[Records to process]
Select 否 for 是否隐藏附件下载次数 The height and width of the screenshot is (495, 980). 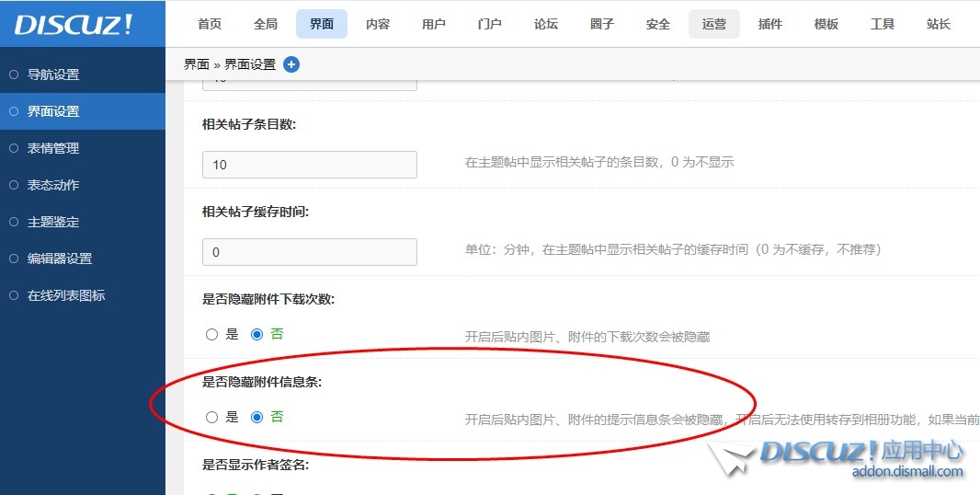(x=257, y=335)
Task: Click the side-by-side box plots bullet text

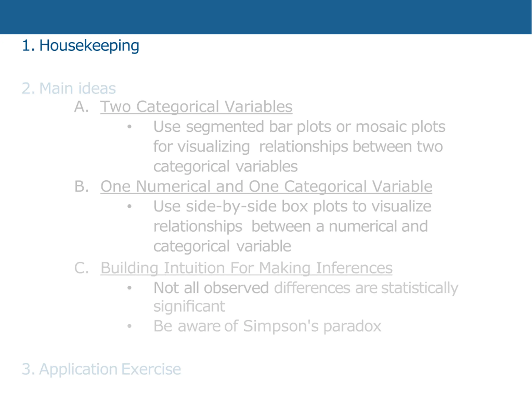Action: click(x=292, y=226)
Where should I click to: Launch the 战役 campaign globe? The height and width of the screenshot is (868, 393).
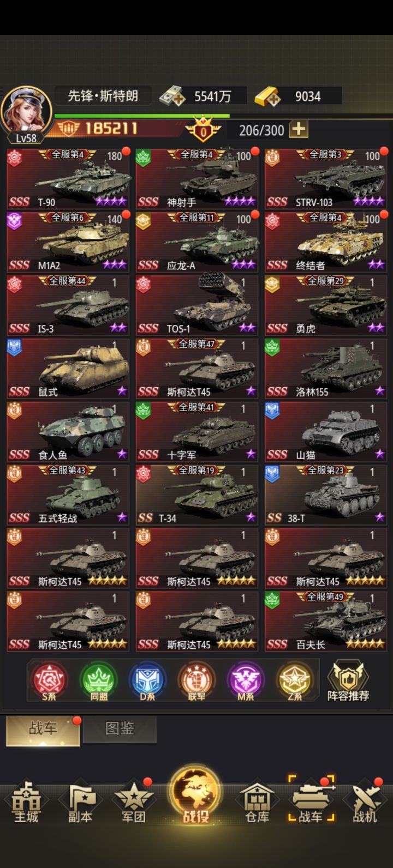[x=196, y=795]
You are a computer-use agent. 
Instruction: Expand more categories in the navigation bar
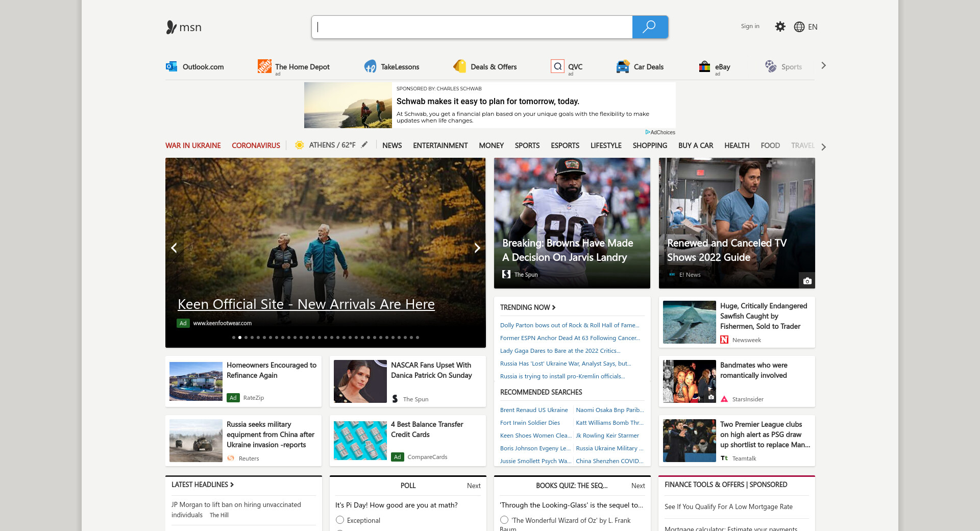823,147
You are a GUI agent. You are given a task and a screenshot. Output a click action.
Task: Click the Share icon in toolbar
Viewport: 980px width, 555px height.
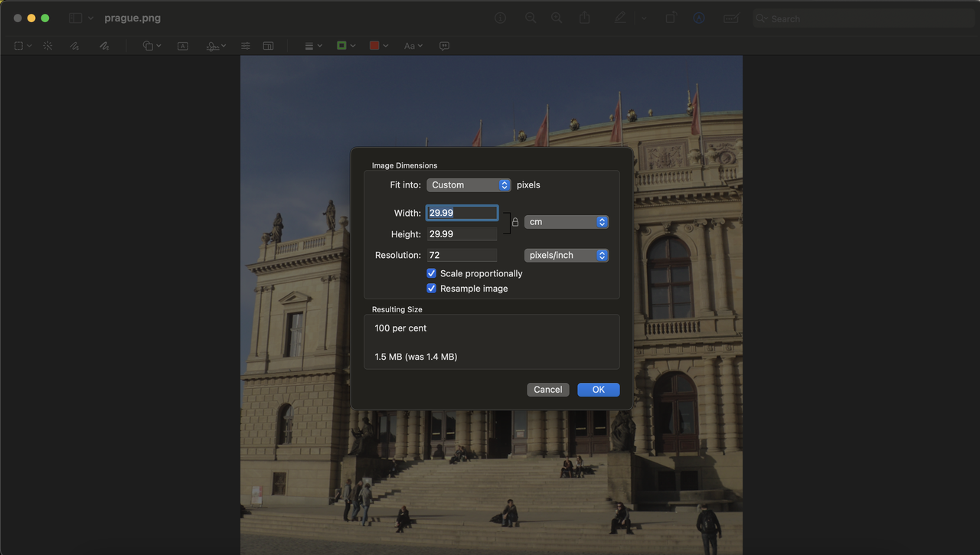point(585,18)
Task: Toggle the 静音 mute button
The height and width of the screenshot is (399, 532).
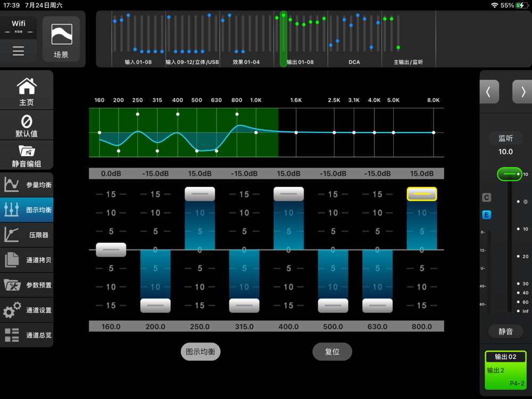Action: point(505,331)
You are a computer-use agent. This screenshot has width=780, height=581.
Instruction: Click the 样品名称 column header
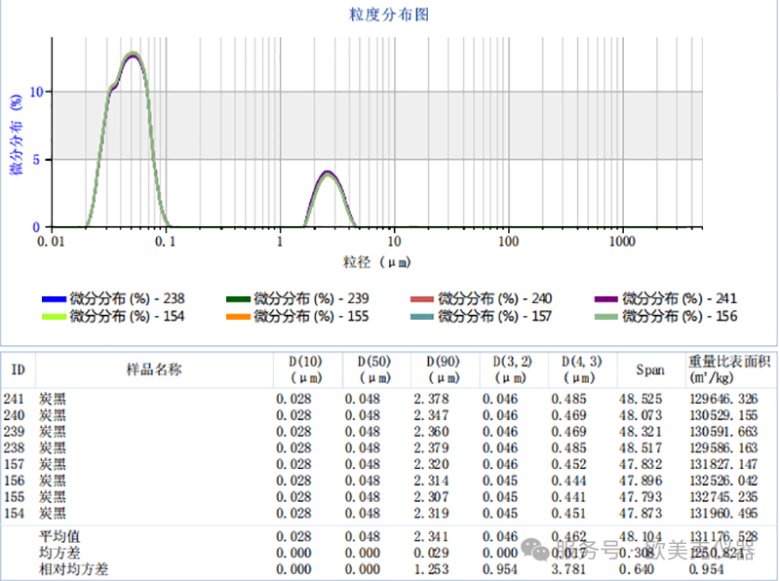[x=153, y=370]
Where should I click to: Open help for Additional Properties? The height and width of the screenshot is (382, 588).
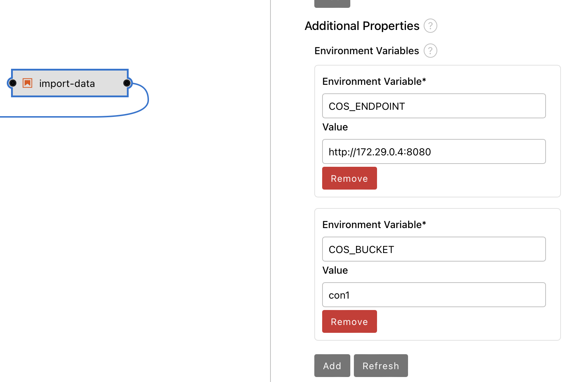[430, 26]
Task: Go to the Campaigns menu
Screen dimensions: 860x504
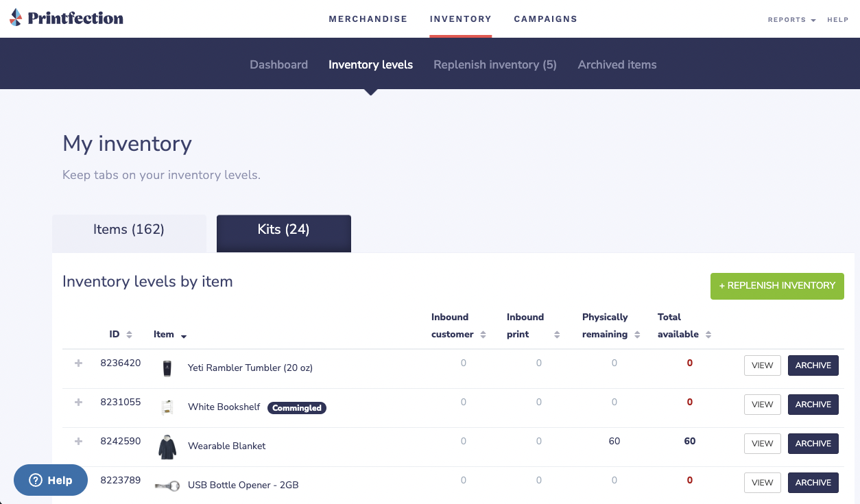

[Assignment]
Copy word for word the lines of the records above from the one with "Task: Click the Share icon in toolbar" up to and including the one with "You are a computer-use agent. This". Skip the pictures.

[Result of this exercise]
Task: Click the Share icon in toolbar
Viewport: 980px width, 555px height.
point(585,18)
Task: Toggle the 静音 mute button
The height and width of the screenshot is (399, 532).
Action: point(505,331)
You are a computer-use agent. This screenshot has width=780, height=581.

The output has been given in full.